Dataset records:
☆ ☆ ☆ ☆ ☆
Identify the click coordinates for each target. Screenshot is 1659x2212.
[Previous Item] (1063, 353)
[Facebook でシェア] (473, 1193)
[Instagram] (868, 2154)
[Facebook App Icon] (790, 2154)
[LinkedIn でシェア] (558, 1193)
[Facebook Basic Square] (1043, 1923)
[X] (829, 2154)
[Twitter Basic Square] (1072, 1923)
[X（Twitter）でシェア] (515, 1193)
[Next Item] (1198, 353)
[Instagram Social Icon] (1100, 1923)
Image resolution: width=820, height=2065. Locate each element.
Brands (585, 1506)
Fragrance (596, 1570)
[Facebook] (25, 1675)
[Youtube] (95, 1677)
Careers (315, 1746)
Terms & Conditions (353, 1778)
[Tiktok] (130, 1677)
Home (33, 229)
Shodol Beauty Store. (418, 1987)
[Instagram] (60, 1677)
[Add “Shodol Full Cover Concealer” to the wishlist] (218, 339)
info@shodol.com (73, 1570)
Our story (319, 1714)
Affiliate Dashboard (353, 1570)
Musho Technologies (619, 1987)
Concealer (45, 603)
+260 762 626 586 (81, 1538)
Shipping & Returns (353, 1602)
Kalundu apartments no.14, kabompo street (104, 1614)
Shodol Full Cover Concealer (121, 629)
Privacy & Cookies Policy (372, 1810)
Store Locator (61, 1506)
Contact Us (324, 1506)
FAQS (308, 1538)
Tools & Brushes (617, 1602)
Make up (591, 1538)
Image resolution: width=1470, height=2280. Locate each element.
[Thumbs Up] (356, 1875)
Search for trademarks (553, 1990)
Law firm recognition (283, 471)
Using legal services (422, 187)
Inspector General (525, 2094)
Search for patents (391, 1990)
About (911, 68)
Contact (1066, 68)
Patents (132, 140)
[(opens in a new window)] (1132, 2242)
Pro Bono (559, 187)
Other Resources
☆ ☆ ☆ ☆ ☆
◆ EXERCISE DESCRIPTION: For each line shown above, write an exact copy.

◆ RESULT FOR THIS TASK:
Identify the click coordinates for each target. Screenshot is 1659x2212.
[Previous Item] (1063, 353)
[Facebook でシェア] (473, 1193)
[Instagram] (868, 2154)
[Facebook App Icon] (790, 2154)
[LinkedIn でシェア] (558, 1193)
[Facebook Basic Square] (1043, 1923)
[X] (829, 2154)
[Twitter Basic Square] (1072, 1923)
[X（Twitter）でシェア] (515, 1193)
[Next Item] (1198, 353)
[Instagram Social Icon] (1100, 1923)
Image resolution: width=820, height=2065. Locate each element.
Brands (585, 1506)
Fragrance (596, 1570)
[Facebook] (25, 1675)
[Youtube] (95, 1677)
Careers (315, 1746)
Terms & Conditions (353, 1778)
[Tiktok] (130, 1677)
Home (33, 229)
Shodol Beauty Store. (418, 1987)
[Instagram] (60, 1677)
[Add “Shodol Full Cover Concealer” to the wishlist] (218, 339)
info@shodol.com (73, 1570)
Our story (319, 1714)
Affiliate Dashboard (353, 1570)
Musho Technologies (619, 1987)
Concealer (45, 603)
+260 762 626 586 (81, 1538)
Shipping & Returns (353, 1602)
Kalundu apartments no.14, kabompo street (104, 1614)
Shodol Full Cover Concealer (121, 629)
Privacy & Cookies Policy (372, 1810)
Store Locator (61, 1506)
Contact Us (324, 1506)
FAQS (308, 1538)
Tools & Brushes (617, 1602)
Make up (591, 1538)
Image resolution: width=1470, height=2280. Locate each element.
[Thumbs Up] (356, 1875)
Search for trademarks (553, 1990)
Law firm recognition (283, 471)
Using legal services (422, 187)
Inspector General (525, 2094)
Search for patents (391, 1990)
About (911, 68)
Contact (1066, 68)
Patents (132, 140)
[(opens in a new window)] (1132, 2242)
Pro Bono (559, 187)
Other Resources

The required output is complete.